| Selected text |
But there was a problem. The Gospels themselves explicitly lodge the Christ-killer charge: for example, in Matthew, which is often read at Mass on Palm Sunday, Pontius Pilate pronounces Jesus not guilty and makes an offer to release him, but an assembled crowd of Jews cries, “Let him be crucified.” Pilate then famously washes his hands, saying, “I am innocent of the blood of this just person.” At which point, the crowd replies, let “his blood be on us, and on our children.” And so it has been.

Despite Nostra Aetate, neither the council fathers nor their successors put in place an effective educational structure that would enable people to understand that the narrative was most likely written not by eyewitnesses but by followers of Jesus in the late first century. Those second-generation Christians may not have known that Pilate was a brutal tyrant, or that any benign portrayal of him as being friendly toward a troublemaking nobody was surely false. The antagonism between the remembered Jesus and “the Jews” was one of which the actual Jesus would have known nothing. Though he participated in disputations that were normal in the Jewish community of his time—such as debates over what exactly the Shabbat laws required, or what deference was due to Caesar—he was in mortal conflict not with his own people but with the Roman government.

So how did this story come to be written? Jesus died in about 30 A.D. In the year 70, the Romans destroyed the second iteration of the Jerusalem Temple, which had anchored the faith of Judaism for hundreds of years. This act sparked an intense religious crisis: What was it to be a Jew without the Temple? For most, the answer lay in studying the Torah and, generally, the Hebrew Scriptures, and in the observance of halacha, or religious laws, including those governing Shabbat and the kosher diet. For some others, Jesus was becoming the new Temple, a transfiguration embodied in a prediction that the Gospel of John attributes to Jesus, referring to his own coming resurrection: “Destroy this Temple, and in three days I will raise it up.” The Jewish-Roman War, which continued intermittently for decades, fuelled this intra-Jewish dispute—a familiar phenomenon, in which imperial overlords contrive to set subject peoples against themselves—and the Gospels, written in the decades after the Temple’s destruction, are a record of one side of that dispute. The phrase “the Jews” (in the Greek, “hoi Ioudaioi”) appears more than a hundred and forty times in the Gospels and the Acts of the Apostles, which follows them in the New Testament, and the name usually signifies the many Jews who disagreed with those Jews who saw Jesus as the Messiah; the latter were fewer in number, but their version of the story is what survived.

| Data extract |
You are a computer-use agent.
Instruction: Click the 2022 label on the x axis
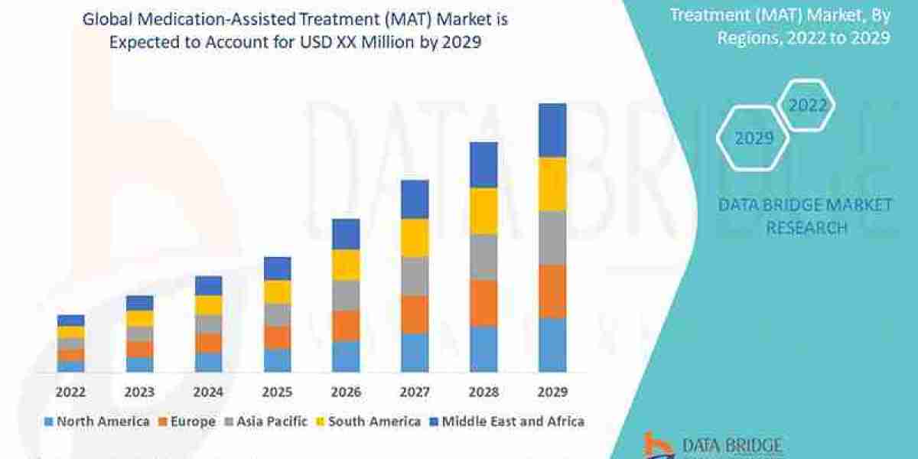70,392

| Required work |
[1] In the passage on the Gospels and "the Jews," how often does the phrase "the Jews" occur in the Gospels and the Acts of the Apostles?
[2] Pick up the passage on the Gospels and "the Jews" after its final sentence, and carry it forward in the same vein.
The listing is taken from a separate source.

| Task responses |
[1] More than a hundred and forty times.

[2]
But the Christ-killer charge is not the largest problem. Inspired by the anti-Jewish slant in some passages of the Gospels, many Christians have tended to remember Jesus—or, rather, misremember him—as if he were not a Jew at all. To portray Jesus as merciful and large-hearted, the Gospels render Jews more broadly as law-obsessed and unloving: in Luke, for example, Jews refuse to help a wounded traveller waylaid by a robber, leaving his rescue to the Samaritan. Gospel Jews are the foil against which the Gospel Jesus can dazzle as flawless. The Pharisees, a Jewish sect committed to religious laws, are painted so darkly in the role of Jesus’s antagonists that their name comes down to us as a synonym for hypocrites, not because that was so but because they were the forerunners of “the Jews” with whom the post-Temple Christians were in tension. In these ways, the “Gospel truth” boils down to a conflict of Jesus against the Jews. The first chapter of John declares, “He came unto his own, and his own received him not.” Not so. The only people who received Jesus in his lifetime—his apostles and disciples—were his own; they were Jewish.

Gradually, across the many years in which the Gospels took shape, Jesus came to be regarded as divine: he is depicted in John as saying, “I and my Father are one.” That made the purported crime of the Jews even worse, since the murder of God—deicide—is a cosmic transgression that’s impossible to adjudicate, much less forgive. And belief in the divinity of Jesus further undercut his followers’ ability to see him as a Jew. Judaism, after all, is a religion—a form of mediation between finite humans and the infinite God. Once Jesus was conceived of in a permanent mystical union with the Godhead, he no longer had any need of a go-between. He had no need, that is, of Temple sacrifice, Torah study, Shabbat observance, praying the Psalms. In following such practices, he would just have been going through the motions. A divine Jesus would have been, in essence, a pretend Jew.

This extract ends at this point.